Pinocchio, Lucignolo e i molti loro compagni non erano cattivi ragazzi. Si sono messi in marcia con Mangiafuoco verso il paese della Cuccagna solo perché trovavano irresistibile il richiamo delle loro giovani trippe. Non è bastato che si aprisse il raccapricciante circo, che mille segnali li spingessero a considerare la verità della Cuccagna:il richiamo era troppo forte. È stato necessario il peggio;non solo che crescessero recchie d’asino, ma l’evidenza di rischiare la pelle. Questo Paese non è arrivato a questa coscienza, non tutto, non la sicura sua maggioranza. È duro tornare a legge, anima e coscienza quando hai appena deciso che potevi finalmente spassartela.
Questo Paese ha altre storie che ci raccontano la stessa cosa. Se la sai raccontare bene, una storia anche madida di menzogne può durare un’eternità. Lo dice uno che racconta storie di mestiere.
Questo non è un Paese di uomini cattivi, non più degli altri. Se ha voluto mettersi in carovana con il circo di Mangiafuoco è perché gli è sembrata confusa, incerta, contraddittoria l’offerta di anima, legge e morale. Perché non ne ha visto esempi lampanti, inequivocabili segni di concreta bellezza. Responsabilità del Grillo Parlante, dice Collodi. E della Fata Turchina, e di Geppetto, che, leggetevelo ancora una volta il suo libro, non è che gli sono proprio simpatici. Ora il falegname, il grillo e la fata, come se niente fosse, sono lì che aspettano Pinocchio rinsavito. "Che ti avevamo detto:hai visto quant’è brutto Mangiafuoco?" Funzionerà? Per ragioni di autocensura Collodi li fa funzionare. Era il milleottocento. Personalmente mi seccherebbe moltissimo oggi salvare la pelle solo per sorbirmi la solita solfa del babbino. Vorrei capire e convincermi che ho davvero davanti a me, dall’altra parte del paese di Cuccagna, una vita fatta di dignità nella legge, di benessere nella morale, di felicità nell’anima. Vorrei che ci fosse davvero un altro Paese dove poter vivere, vorrei che me lo facessero vedere, che me lo spiegassero per bene. E per essere sicuro di quello che mi dicono, vorrei sentirmelo dire con parole diverse e tutte nuove da quelle del Gatto e della Volpe.
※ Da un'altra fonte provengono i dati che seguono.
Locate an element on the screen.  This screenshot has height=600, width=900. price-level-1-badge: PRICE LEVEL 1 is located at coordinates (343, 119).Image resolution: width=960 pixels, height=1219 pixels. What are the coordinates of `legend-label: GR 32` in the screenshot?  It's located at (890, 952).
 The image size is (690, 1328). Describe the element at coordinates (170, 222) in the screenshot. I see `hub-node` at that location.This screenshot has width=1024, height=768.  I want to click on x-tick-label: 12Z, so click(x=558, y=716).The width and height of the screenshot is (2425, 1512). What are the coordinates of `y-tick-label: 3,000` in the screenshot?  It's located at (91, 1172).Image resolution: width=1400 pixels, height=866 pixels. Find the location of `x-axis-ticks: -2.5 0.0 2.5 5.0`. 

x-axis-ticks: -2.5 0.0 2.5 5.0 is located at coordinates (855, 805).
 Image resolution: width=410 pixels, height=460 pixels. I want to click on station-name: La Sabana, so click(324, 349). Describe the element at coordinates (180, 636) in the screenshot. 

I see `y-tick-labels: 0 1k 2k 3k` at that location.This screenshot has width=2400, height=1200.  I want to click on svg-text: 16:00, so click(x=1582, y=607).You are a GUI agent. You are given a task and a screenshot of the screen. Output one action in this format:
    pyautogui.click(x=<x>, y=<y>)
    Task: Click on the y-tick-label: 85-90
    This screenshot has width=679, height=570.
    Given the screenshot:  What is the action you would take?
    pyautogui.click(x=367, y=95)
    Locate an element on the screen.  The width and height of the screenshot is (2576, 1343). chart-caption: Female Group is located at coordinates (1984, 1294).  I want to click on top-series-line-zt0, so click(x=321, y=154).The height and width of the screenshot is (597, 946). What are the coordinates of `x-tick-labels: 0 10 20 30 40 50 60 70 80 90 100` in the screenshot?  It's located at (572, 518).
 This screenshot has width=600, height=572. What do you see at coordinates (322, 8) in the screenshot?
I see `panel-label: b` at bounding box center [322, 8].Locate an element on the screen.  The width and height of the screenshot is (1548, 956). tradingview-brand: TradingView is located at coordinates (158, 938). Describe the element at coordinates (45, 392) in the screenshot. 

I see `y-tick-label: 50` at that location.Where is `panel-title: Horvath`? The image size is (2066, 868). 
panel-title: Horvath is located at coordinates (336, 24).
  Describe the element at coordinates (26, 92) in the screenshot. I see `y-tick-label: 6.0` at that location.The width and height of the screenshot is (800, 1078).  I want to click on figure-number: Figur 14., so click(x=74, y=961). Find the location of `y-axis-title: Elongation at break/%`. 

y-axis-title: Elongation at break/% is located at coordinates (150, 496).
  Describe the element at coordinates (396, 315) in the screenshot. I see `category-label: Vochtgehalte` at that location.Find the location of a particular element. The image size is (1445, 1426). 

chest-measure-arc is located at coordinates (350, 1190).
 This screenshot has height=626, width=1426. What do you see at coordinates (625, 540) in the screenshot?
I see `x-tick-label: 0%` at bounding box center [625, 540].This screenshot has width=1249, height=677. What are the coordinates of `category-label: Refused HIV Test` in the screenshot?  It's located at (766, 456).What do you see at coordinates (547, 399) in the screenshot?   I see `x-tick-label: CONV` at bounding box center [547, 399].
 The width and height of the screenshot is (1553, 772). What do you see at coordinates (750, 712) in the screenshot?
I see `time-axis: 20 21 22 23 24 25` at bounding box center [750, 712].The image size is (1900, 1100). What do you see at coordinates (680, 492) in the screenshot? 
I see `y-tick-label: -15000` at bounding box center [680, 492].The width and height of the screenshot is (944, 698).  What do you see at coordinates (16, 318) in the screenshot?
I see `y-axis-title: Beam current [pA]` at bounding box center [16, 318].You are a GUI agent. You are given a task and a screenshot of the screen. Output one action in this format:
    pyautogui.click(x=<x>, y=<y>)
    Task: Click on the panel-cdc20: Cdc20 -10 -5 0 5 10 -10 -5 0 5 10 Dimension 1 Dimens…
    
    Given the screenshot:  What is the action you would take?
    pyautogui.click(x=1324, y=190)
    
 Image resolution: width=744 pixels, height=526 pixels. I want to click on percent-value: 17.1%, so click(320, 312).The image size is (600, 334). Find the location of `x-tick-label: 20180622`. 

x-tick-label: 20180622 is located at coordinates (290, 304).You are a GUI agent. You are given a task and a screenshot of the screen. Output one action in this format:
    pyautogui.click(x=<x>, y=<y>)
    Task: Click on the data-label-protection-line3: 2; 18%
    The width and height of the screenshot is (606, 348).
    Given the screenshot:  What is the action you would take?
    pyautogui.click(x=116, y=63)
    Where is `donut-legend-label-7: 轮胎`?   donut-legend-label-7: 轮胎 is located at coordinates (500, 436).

Vorrei, siccome neanche Pinocchio è un cretino, vedere tutto questo con i miei occhi, con gli occhi almeno della mia intelligenza. Pensate di riuscirci elegante signora Fata, caro buon vecchio Geppetto, insopportabile Grillo? Come si impara bene qui a Mantova, oggi le favole non hanno più lo stesso rigido schema di quelle antiche. Oggi c’è il finale aperto. Perché invece avverto un insopportabile senso di claustrofobia quando sento ripetere il vostro richiamo: Pinocchio, Pinocchio, che hai fatto! Vedi bimbo che avevamo ragione noi? E chi vi ha detto che avevate ragione? Non starei per diventare pelle di tamburo se avevate davvero ragione.